STATED PROBLEM A:
In the code excerpt, how long did it take to load the commodity imports dataframe into sql?

Base.metadata.create_all(engine)

# Create (if not already in existence) the table associated with class.
Base.metadata.create_all(engine)

## Check for tables

In [27]:
engine.table_names()

['commodity_code',
 'commodity_exports',
 'commodity_category',
 'country',
 'commodity_imports',
 'financial_aid']

## Load final pandas dataframes into sql

### Use pandas/d6tstack to load commodity category dataframe into sql

In [28]:
start_time = time.time()
d6tstack.utils.pd_to_psql(category_df, cfg_uri_psql, COMMODITY_CATEGORY_TABLE, if_exists='append')
print("Time to load category dataframe into sql:")
print("--- %s seconds ---" % (time.time() - start_time))

Time to load category dataframe into sql:
--- 0.33183979988098145 seconds ---


### Use pandas/d6tstack to load commodity codes dataframe into sql

In [29]:
start_time = time.time()
d6tstack.utils.pd_to_psql(commodity_codes_df, cfg_uri_psql, COMMODITY_CODE_TABLE, if_exists='append', sep='\t')
print("Time to load codes dataframe into sql:")
print("--- %s seconds ---" % (time.time() - start_time))

Time to load codes dataframe into sql:
--- 0.297680139541626 seconds ---


### Use pandas/d6tstack to load country dataframe into sql

In [30]:
start_time = time.time()
d6tstack.utils.pd_to_psql(countries_df, cfg_uri_psql, COUNTRY_TABLE, if_exists='append', sep='\t')
print("Time to load country dataframe into sql:")
print("--- %s seconds ---" % (time.time() - start_time))

Time to load country dataframe into sql:
--- 0.11029219627380371 seconds ---


### Use pandas/d6tstack to load commodity exports dataframe into sql

In [31]:
start_time = time.time()
d6tstack.utils.pd_to_psql(exports_df, cfg_uri_psql, COMMODITY_EXPORTS_TABLE, if_exists='append',sep='\t')
print("Time to load commodity exports dataframe into sql:")
print("--- %s seconds ---" % (time.time() - start_time))

Time to load commodity exports dataframe into sql:
--- 181.22635006904602 seconds ---


### Use pandas/d6tstack to load commodity imports dataframe into sql

In [32]:
start_time = time.time()
d6tstack.utils.pd_to_psql(imports_df, cfg_uri_psql, COMMODITY_IMPORTS_TABLE, if_exists='append',sep='\t')
print("Time to load commodity imports dataframe into sql:")
print("--- %s seconds ---" % (time.time() - start_time))

Time to load commodity imports dataframe into sql:
--- 270.16224098205566 seconds ---


## Create session object to connect to database

In [33]:
session = Session(bind=engine)

## Confirm data from pandas dataframes have been added to database.

### Colllect the names of the tables within the database

In [34]:
inspector = inspect(engine)
inspector.get_table_names()

['commodity_code',
 'commodity_exports',
 'commodity_category',
 'country',
 'commodity_imports',
 'financial_aid']

### Confirm category data has been added by querying the commedity category table

In [35]:
category_list = session.query(CommodityCategory).limit(10)

EXTRACTED DATA:

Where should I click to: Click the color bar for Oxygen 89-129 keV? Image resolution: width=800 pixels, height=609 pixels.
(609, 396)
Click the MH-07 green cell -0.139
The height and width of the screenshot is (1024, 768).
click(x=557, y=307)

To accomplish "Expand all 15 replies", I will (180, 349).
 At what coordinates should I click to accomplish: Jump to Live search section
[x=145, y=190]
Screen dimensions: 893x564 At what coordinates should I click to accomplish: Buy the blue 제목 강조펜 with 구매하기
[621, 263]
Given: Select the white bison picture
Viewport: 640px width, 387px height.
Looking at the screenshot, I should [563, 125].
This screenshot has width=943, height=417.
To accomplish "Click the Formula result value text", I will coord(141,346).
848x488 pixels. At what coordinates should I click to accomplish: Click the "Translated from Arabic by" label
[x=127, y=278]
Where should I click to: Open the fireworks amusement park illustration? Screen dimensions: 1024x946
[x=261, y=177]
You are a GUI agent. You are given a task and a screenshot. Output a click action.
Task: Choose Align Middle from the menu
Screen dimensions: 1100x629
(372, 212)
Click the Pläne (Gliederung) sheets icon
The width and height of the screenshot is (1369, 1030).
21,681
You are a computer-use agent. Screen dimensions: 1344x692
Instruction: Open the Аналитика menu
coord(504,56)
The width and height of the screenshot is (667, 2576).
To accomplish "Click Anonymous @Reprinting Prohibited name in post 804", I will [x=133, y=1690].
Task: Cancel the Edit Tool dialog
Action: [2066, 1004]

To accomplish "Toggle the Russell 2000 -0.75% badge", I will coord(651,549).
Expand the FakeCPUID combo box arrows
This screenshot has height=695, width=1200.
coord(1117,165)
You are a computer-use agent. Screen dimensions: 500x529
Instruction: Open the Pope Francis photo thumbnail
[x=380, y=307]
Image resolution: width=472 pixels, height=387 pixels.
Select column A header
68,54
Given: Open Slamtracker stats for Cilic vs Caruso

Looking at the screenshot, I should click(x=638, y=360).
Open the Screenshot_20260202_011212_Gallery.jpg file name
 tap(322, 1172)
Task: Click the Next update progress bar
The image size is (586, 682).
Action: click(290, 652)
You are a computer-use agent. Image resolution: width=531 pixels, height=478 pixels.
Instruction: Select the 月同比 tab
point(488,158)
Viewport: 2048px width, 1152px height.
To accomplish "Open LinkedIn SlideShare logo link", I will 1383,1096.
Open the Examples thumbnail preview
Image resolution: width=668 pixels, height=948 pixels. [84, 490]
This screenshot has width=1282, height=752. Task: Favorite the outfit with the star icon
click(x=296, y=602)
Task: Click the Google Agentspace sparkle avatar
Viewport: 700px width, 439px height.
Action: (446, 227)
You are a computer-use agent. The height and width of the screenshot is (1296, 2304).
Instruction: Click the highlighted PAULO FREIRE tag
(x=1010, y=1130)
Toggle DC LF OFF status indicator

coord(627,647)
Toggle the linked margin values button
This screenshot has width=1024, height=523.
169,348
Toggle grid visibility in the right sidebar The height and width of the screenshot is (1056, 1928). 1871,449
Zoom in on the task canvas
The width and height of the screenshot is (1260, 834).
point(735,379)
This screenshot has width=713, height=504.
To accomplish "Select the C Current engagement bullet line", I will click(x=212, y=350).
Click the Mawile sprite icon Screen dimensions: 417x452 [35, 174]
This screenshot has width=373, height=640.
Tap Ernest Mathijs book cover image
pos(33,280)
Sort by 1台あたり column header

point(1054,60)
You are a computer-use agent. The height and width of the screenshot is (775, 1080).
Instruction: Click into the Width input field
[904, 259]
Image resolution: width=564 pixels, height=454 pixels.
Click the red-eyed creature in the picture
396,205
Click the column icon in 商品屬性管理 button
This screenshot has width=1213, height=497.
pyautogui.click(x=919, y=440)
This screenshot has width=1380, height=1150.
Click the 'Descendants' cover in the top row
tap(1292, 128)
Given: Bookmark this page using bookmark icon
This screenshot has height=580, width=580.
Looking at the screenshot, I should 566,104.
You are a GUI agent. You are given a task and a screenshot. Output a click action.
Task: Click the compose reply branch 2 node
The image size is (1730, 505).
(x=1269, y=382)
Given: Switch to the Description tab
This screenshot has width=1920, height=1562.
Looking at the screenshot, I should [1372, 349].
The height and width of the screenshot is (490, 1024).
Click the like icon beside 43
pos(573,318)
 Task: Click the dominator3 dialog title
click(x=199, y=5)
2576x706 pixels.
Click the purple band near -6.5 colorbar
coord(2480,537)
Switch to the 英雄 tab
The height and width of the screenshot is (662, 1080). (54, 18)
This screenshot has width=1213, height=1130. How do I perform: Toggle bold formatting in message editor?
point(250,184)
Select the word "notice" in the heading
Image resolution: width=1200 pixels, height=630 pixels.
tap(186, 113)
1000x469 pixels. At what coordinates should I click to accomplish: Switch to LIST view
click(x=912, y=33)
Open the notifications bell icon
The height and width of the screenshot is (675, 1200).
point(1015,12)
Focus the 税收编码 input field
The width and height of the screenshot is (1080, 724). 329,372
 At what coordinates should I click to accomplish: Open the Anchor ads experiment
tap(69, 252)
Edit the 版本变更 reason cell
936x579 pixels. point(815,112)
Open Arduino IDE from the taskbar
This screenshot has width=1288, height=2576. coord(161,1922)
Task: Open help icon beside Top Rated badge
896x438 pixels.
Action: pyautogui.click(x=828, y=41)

STATED PROBLEM B:
Please write out the records between the line that contains "Task: Click the Google" and the line that contains "coord(627,647)", inclusive, reproducing each line verbatim.

EXERCISE OUTPUT A:
270.16224098205566 seconds

EXERCISE OUTPUT B:
Task: Click the Google Agentspace sparkle avatar
Viewport: 700px width, 439px height.
Action: (446, 227)
You are a computer-use agent. The height and width of the screenshot is (1296, 2304).
Instruction: Click the highlighted PAULO FREIRE tag
(x=1010, y=1130)
Toggle DC LF OFF status indicator

coord(627,647)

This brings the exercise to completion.